▶ [Source text]:

# # # #

The scope of the national embargoes implemented in October 2019 varied widely. Czechia,16 Sweden,17 and Flanders18 immediately revoked existing export licences for military goods to Türkiye and refused to issue new ones. Finland,19 Norway,20 and Canada21 stated that they would not approve new export licences, while the Netherlands22 refused to issue new licences for either military goods or dual-use goods. Spain23 and the United Kingdom24 denied the authorization of new export licences for military goods broadly defined that could be used by Türkiye in Syria.

The United States had increased restrictions on the export of military goods to Türkiye following Türkiye’s 2017 deal to procure Russian-made S-400 missile systems.25 Following the failed Turkish coup d’état in 2016, Austria,26 Walloon,27 and Belgium28 had implemented embargoes, which remained unchanged following Operation Peace Spring.

Embargoes in Practice

The following section will analyze the value of arms export licences authorized29 by European states before and following Operation Peace Spring. Data was collected from the European External Action Service’s (EEAS) Conventional Arms Exports (COARM) public database.30

Nearly all states that announced stricter controls on the export of military goods to Türkiye in 2019 reported a reduction in the value of licence authorizations to that country the following year. States that had previously authorized large values in licences to Türkiye were both more likely to announce stricter controls and to report larger reductions in the value of licences post-2019.

Fig. 1: Annual Value of European Arms Export Licences to Türkiye (2016-2021)

Fig. 1: Reported values of European states that announced greater controls on arms transfers to Türkiye following Operation Peace Spring (October 2019). Source: EEAS COARM Database (Note: The data published by COARM is presented as annual totals. Therefore, embargoes that were implemented for only a series of months, or for a period greater than twelve months that otherwise extended across two calendar years, would not be reflected as such in the dataset.)

The only state that did not conform to this pattern was Czechia. Despite an initially firm position by Czechia announced in October 2019, in 2020, the value of Czechia’s licence authorizations increased by approximately 250 per cent, from €3,784,940 in 2019 to €13,271,278 in 2020. The value of licences authorized by Czechia to Türkiye in 2021 increased by approximately 121 per cent over 2020 values to €29,360,268.

The five largest European arms exporters—the United Kingdom, France, Germany, Spain, and Italy—all observed reductions in licence values to Türkiye from 2019 to 2020. Italy aside, the value of licences for this group continued to trend downward in 2021.

Fig. 2: Annual Value of Arms Export Licences to Türkiye by Largest European Exporters (2018-2021)

Fig. 2: Reported reductions in the value of arms export licences to Türkiye by the top five Western European arms exporters following Operation Peace Spring (October 2019). Source: EEAS COARM Database

Of those states that implemented national embargoes following Operation Peace Spring, only Sweden, Finland, and the United Kingdom announced a complete suspension in licensing arms to Türkiye, listing nil values in 2020. Moreover, Sweden reported €0 in licence authorizations to Türkiye for the entirety of 2019, although its public announcement of greater controls was not made until October of that year.

Given the ebb and flow of the global arms market, it isn’t possible to say with certainty that the announcement of national embargoes directly led to a drop in licence authorizations in all instances. Contract awards could simply have been down for a given year, Türkiye could have contracted with other suppliers, or greater controls might have already been in place by October 2019 (and later strengthened or expanded following Operation Peace Spring).

# # # #

▶ [Given data]:
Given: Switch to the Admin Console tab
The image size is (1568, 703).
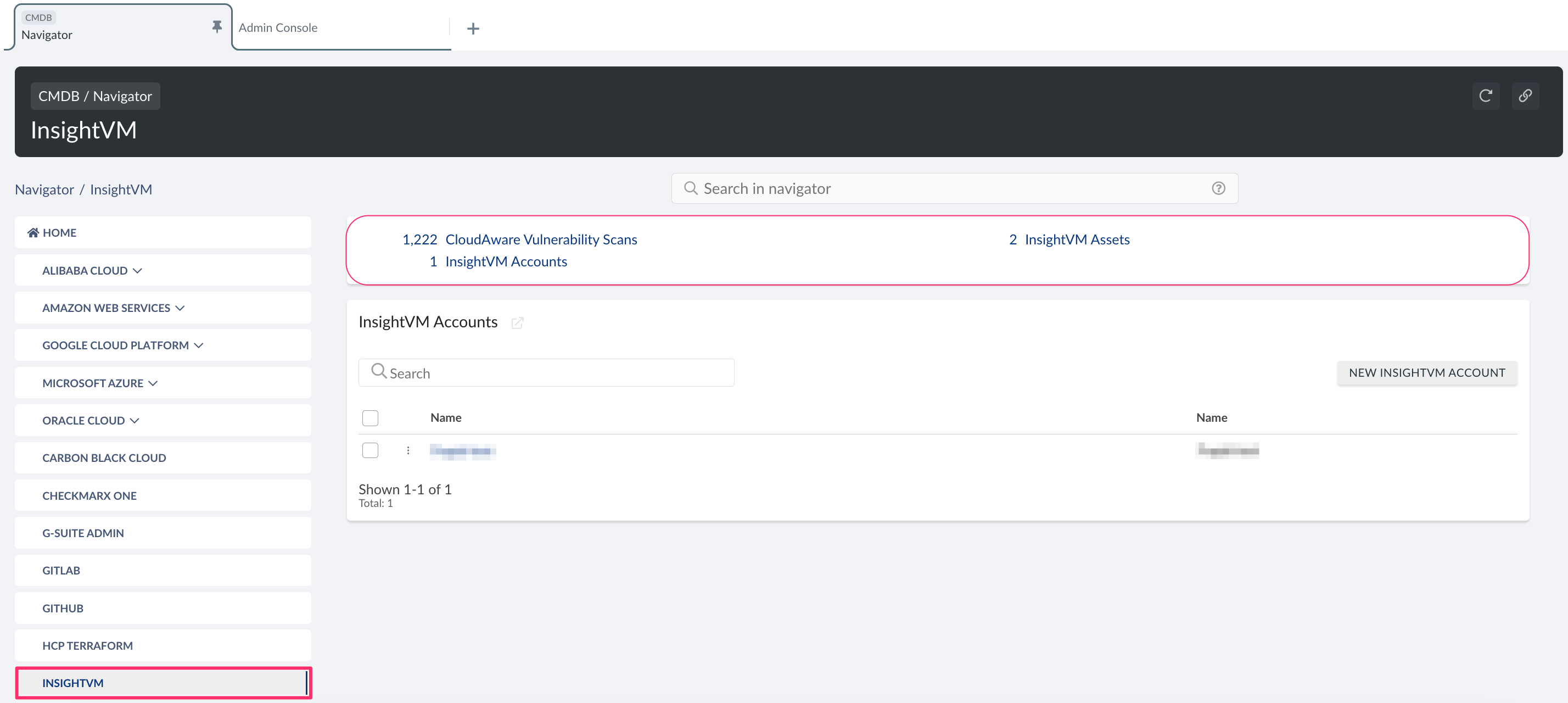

# # # #

▶ [Exercise 1]: Name the countries that the passage on arms export embargoes to Türkiye identifies as the five largest European arms exporters.
▶ [Exercise 2]: Carry on the passage on arms export embargoes to Türkiye from where it stops.

▶ [Right answer 1]: United Kingdom, France, Germany, Spain, Italy

▶ [Right answer 2]:
For example, Sweden and Italy had already reported significant reductions in licence authorizations to Türkiye by 2019. In Germany’s case, the rate at which licence values fell in 2020 and then in 2021 resembled the annual rate of fluctuation in the two years prior to Operation Peace Spring. Nonetheless, all three states publicly declared greater restrictions on arms exports to Türkiye in October 2019.

Bulgaria, Croatia, Denmark, Lithuania, and Romania did not announce national embargoes and reported increases in licence values in the year immediately following Operation Peace Spring. These increases were generally not sizeable. Only Bulgaria, Denmark, and Romania saw increases valued at more than €5,000,000.31 The remaining European states that did not announce national embargoes saw either small (but arguably trivial) decreases in the value of licence authorizations to Türkiye in 2020 or had not reported any licence authorizations to Türkiye either before or after Operation Peace Spring.

In conclusion, large exporters were more likely to take a national position on arming Türkiye, and those exporters were more likely to see significant reductions in the value of licence authorizations in the year following Operation Peace Spring. This perhaps isn’t surprising, as those with ‘skin in the game’ could perceive themselves as better positioned to influence Türkiye more effectively by restricting the flow of arms.

Most states that reported reductions in licence values in 2020 saw modest increases in 2021. A number would soon altogether end their embargoes of Türkiye, some as a direct response to Russia’s 2022 invasion of Ukraine.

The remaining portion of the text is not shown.